At her off-campus studio, Demi Thomloudis is making her own family heirlooms.

Part of a jewelry project titled “New HeirLooms,” they are a collection near to her heart. She drew inspiration from childhood summers spent visiting her father’s family in Greece, where she connected with faraway cousins and relatives. While she cherishes the memories, the distance also created a lack of family keepsakes to pass down to the next generation.

As a former bench jeweler and now associate professor and area chair of jewelry and metalwork in the University of Georgia’s Lamar Dodd School of Art, Thomloudis took it upon herself to create her own heirlooms, inspired by small details of her grandparents’ apartment in Greece.

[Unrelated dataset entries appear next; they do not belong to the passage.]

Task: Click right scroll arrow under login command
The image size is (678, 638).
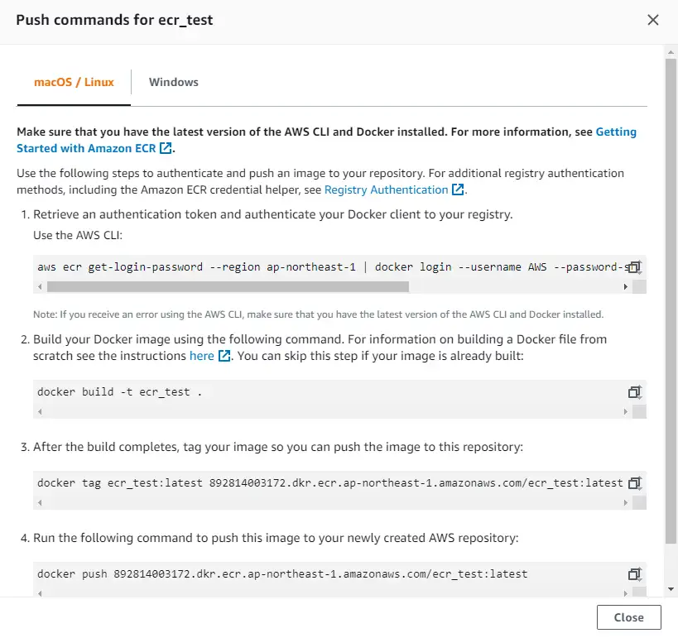Action: pos(625,286)
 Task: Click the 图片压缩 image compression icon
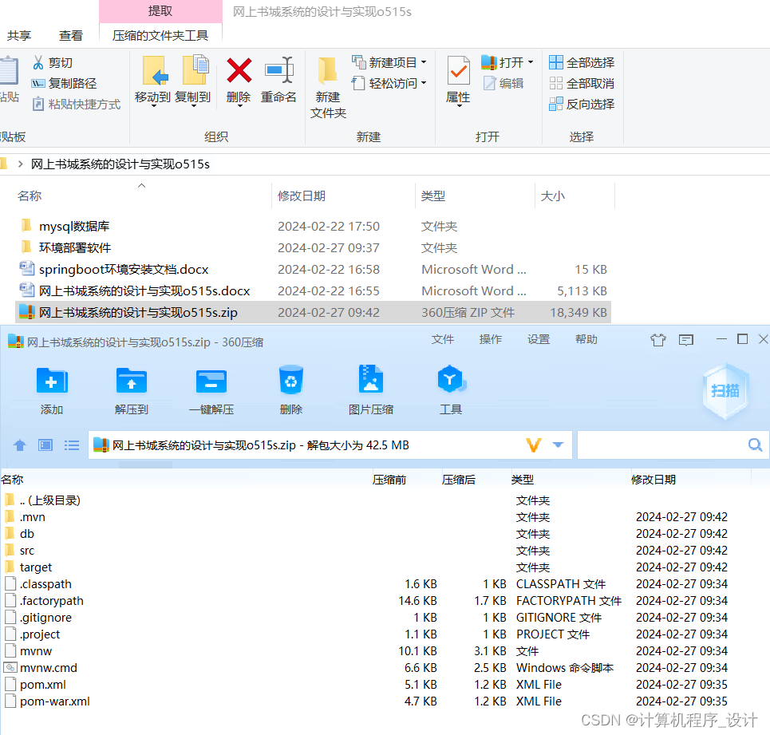pyautogui.click(x=370, y=389)
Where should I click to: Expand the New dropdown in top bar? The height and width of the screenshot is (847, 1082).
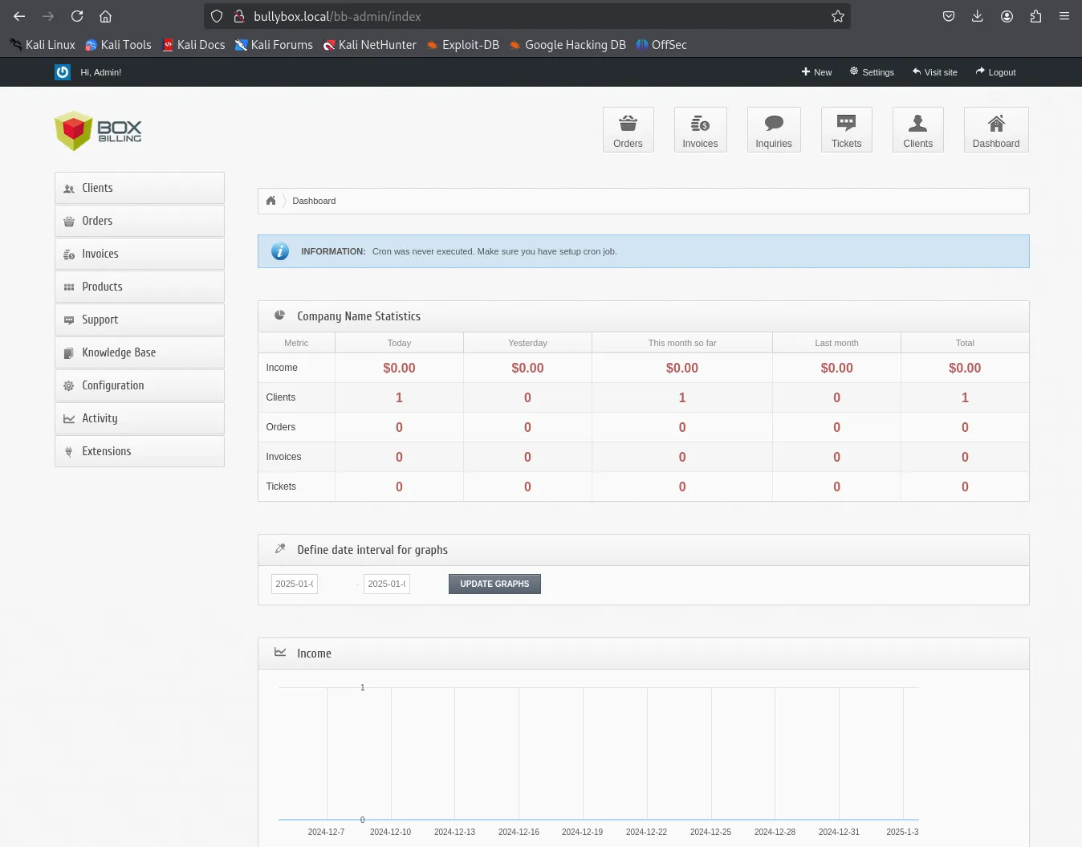coord(816,72)
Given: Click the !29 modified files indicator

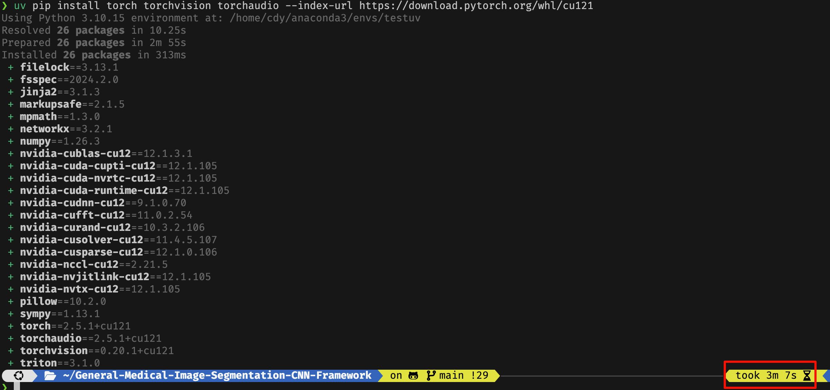Looking at the screenshot, I should click(480, 376).
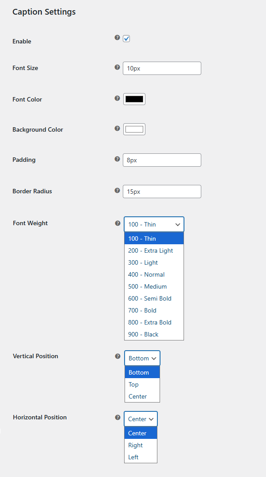
Task: Click the help icon next to Enable
Action: pos(117,38)
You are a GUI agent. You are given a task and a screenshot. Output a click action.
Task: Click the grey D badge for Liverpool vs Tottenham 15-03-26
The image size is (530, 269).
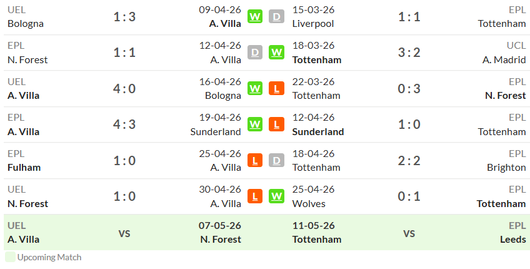(276, 16)
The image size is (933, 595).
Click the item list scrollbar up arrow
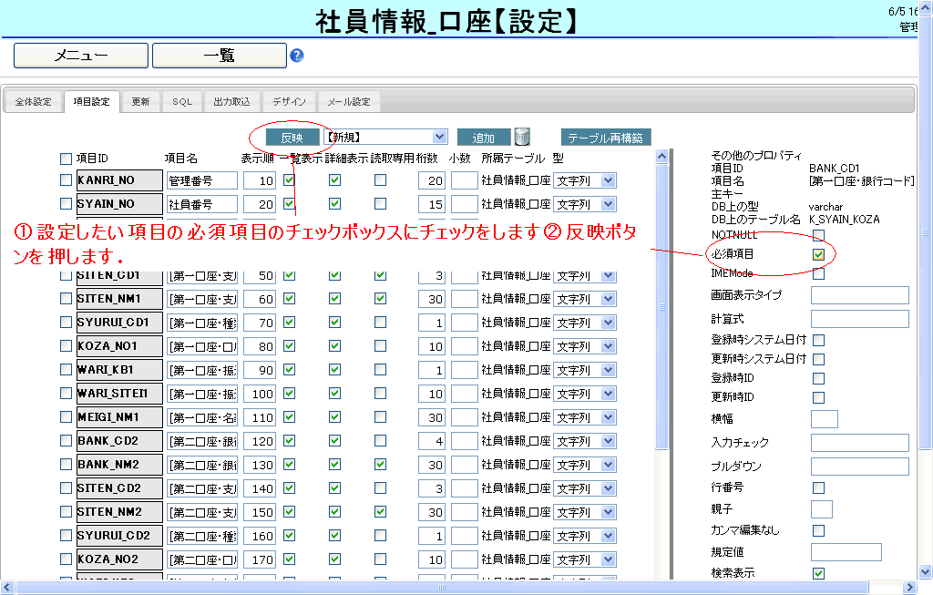tap(662, 157)

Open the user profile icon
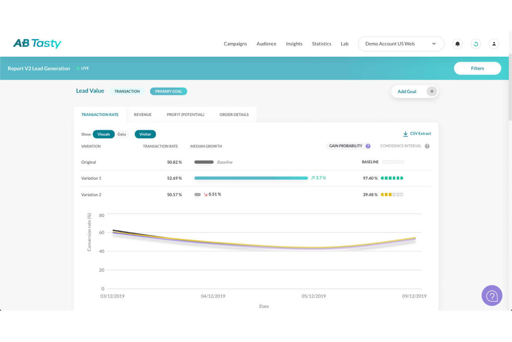click(x=494, y=44)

“New HeirLooms” is just one example of how she takes environments and turns them into wearable art. She sees it as “flipping the script” on spaces—instead of inhabiting a certain space, she scales down its specific elements—perhaps a kitchen’s tile, or the steel bones of a building—and turns them into adornments that inhabit the body itself.

“Jewelry is something that is inherently linked to identity, like wedding rings or religious necklaces,” said Thomloudis, who was so fascinated by anatomy and the human body that at one point she intended to become a medical illustrator. “Place is also something that we link to identity as human beings, and I’m interested in how we can put those two things together—jewelry and place.”

“New HeirLooms” will be displayed in a special solo exhibit at the Metal Museum in Memphis, Tennessee, in summer 2027.